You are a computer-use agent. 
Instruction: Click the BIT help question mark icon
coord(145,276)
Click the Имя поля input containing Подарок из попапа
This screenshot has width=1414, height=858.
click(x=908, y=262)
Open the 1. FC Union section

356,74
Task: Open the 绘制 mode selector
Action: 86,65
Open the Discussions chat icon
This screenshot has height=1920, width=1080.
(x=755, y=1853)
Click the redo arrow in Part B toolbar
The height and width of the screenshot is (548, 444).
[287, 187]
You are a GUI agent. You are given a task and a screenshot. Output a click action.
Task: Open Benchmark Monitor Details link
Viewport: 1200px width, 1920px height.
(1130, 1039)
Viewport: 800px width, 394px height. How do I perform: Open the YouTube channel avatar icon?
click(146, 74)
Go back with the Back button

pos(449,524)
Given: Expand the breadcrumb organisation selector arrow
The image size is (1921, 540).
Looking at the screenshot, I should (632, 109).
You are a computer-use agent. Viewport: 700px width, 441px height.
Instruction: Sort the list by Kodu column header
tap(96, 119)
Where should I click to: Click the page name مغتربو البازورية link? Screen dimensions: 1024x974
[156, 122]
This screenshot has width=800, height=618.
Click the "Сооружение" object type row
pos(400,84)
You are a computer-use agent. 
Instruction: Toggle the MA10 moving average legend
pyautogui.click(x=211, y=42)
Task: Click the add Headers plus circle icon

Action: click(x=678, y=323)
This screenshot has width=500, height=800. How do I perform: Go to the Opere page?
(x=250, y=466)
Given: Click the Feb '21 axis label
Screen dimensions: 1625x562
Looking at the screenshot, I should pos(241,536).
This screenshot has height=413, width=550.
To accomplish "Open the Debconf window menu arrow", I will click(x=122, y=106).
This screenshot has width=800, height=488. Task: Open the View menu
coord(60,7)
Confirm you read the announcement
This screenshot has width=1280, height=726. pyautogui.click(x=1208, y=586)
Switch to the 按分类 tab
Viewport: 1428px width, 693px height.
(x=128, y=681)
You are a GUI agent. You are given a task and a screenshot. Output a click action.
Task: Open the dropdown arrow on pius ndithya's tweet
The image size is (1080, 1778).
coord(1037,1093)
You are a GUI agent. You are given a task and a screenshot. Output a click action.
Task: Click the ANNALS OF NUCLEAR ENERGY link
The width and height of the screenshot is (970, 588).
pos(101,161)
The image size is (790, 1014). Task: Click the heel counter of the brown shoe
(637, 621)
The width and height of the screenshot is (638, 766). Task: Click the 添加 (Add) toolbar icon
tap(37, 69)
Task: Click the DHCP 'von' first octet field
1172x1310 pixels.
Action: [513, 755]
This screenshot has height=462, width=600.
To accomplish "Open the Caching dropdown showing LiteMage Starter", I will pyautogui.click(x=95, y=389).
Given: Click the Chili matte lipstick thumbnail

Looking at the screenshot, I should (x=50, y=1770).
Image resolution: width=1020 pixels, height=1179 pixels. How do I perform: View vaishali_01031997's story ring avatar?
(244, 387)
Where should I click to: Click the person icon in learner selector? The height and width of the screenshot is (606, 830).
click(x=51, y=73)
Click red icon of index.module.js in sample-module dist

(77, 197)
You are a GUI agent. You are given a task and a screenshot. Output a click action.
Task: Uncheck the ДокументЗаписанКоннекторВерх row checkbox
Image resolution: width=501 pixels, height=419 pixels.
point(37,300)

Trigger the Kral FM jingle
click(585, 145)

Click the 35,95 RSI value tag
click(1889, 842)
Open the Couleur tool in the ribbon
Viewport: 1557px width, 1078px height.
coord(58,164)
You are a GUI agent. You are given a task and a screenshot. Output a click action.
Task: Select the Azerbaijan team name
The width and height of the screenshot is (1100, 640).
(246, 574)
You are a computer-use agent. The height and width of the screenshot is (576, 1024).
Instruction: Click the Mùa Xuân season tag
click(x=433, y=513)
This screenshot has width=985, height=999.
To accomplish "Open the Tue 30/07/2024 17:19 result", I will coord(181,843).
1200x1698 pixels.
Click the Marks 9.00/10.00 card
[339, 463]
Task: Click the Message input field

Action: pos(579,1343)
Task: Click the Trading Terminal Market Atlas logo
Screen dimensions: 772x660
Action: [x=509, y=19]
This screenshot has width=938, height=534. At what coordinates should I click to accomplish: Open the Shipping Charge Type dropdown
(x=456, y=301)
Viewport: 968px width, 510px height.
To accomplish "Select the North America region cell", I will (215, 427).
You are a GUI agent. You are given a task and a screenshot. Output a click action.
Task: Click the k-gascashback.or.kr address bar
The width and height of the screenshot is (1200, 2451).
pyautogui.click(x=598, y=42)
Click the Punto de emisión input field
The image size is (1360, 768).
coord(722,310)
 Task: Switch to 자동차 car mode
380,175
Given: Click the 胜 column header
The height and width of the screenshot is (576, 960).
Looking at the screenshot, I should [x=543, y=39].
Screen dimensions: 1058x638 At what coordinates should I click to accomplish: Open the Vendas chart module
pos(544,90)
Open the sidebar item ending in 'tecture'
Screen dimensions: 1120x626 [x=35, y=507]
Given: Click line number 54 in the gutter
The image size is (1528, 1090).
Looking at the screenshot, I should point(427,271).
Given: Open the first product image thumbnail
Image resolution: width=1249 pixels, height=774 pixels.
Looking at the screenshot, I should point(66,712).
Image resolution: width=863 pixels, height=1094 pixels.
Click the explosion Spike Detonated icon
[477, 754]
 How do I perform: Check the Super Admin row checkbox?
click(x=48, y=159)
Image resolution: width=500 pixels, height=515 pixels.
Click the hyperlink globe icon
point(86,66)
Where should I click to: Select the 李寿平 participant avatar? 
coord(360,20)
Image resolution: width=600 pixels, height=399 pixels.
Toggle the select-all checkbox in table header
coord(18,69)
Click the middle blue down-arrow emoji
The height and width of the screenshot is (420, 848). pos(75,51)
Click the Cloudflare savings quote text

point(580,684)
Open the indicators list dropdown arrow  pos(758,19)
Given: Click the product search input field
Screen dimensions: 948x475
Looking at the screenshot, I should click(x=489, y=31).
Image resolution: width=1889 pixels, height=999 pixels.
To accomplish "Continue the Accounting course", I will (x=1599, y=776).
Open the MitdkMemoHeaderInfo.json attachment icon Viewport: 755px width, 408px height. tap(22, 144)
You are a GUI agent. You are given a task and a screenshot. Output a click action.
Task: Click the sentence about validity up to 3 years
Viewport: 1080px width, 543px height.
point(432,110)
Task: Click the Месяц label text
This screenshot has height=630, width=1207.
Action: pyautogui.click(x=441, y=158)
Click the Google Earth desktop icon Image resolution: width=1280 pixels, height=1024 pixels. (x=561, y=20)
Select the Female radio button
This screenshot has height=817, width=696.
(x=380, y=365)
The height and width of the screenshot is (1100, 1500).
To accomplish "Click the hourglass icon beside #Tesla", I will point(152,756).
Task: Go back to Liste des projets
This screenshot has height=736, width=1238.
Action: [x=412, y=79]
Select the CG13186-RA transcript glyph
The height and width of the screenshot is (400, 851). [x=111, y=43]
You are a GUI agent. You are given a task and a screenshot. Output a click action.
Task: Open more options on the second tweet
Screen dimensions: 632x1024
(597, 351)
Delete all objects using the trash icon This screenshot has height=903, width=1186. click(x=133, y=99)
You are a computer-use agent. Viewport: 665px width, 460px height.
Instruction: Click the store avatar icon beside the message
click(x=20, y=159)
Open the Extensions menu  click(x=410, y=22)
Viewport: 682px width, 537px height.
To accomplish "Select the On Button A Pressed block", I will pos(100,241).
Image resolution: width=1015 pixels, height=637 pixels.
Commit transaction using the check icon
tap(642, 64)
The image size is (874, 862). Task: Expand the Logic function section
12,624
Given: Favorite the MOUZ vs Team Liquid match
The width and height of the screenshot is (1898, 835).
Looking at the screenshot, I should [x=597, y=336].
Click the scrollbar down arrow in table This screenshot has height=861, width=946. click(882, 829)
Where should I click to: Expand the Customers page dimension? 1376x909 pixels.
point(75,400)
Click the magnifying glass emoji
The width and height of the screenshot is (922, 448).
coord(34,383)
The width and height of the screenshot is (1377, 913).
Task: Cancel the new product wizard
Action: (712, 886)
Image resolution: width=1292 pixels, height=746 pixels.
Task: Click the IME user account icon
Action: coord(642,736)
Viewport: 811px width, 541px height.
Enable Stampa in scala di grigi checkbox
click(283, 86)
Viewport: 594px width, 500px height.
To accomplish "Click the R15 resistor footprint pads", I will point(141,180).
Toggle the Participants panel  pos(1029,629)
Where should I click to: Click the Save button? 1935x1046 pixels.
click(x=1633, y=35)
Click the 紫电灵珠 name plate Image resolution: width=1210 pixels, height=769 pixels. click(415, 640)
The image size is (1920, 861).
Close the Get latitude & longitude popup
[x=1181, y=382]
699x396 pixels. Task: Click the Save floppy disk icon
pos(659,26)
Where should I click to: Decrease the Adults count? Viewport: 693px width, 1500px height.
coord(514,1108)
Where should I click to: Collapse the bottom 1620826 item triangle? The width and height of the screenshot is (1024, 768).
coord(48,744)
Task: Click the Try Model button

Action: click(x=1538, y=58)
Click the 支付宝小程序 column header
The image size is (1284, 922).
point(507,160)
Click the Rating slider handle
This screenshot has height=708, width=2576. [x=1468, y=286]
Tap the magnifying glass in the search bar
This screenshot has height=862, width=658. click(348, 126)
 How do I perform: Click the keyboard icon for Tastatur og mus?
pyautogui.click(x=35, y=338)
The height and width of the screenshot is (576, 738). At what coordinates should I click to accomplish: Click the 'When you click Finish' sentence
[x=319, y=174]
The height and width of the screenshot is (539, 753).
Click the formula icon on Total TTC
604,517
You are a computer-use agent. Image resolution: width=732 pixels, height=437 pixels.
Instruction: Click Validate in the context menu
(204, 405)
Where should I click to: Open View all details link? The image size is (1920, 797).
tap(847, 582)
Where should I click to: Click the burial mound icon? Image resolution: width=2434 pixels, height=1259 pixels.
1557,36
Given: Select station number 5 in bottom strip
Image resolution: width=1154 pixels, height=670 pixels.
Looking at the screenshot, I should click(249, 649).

### [WHAT THE TASK ASKS]
Copy out only the lines of the records above from the one with "Task: Select the Azerbaijan team name" through the one with "Task: Click the Trading", exactly as they stand, both included.

### [SOLUTION FOR THIS EXERCISE]
Task: Select the Azerbaijan team name
The width and height of the screenshot is (1100, 640).
(246, 574)
You are a computer-use agent. The height and width of the screenshot is (576, 1024).
Instruction: Click the Mùa Xuân season tag
click(x=433, y=513)
This screenshot has width=985, height=999.
To accomplish "Open the Tue 30/07/2024 17:19 result", I will coord(181,843).
1200x1698 pixels.
Click the Marks 9.00/10.00 card
[339, 463]
Task: Click the Message input field

Action: pos(579,1343)
Task: Click the Trading Terminal Market Atlas logo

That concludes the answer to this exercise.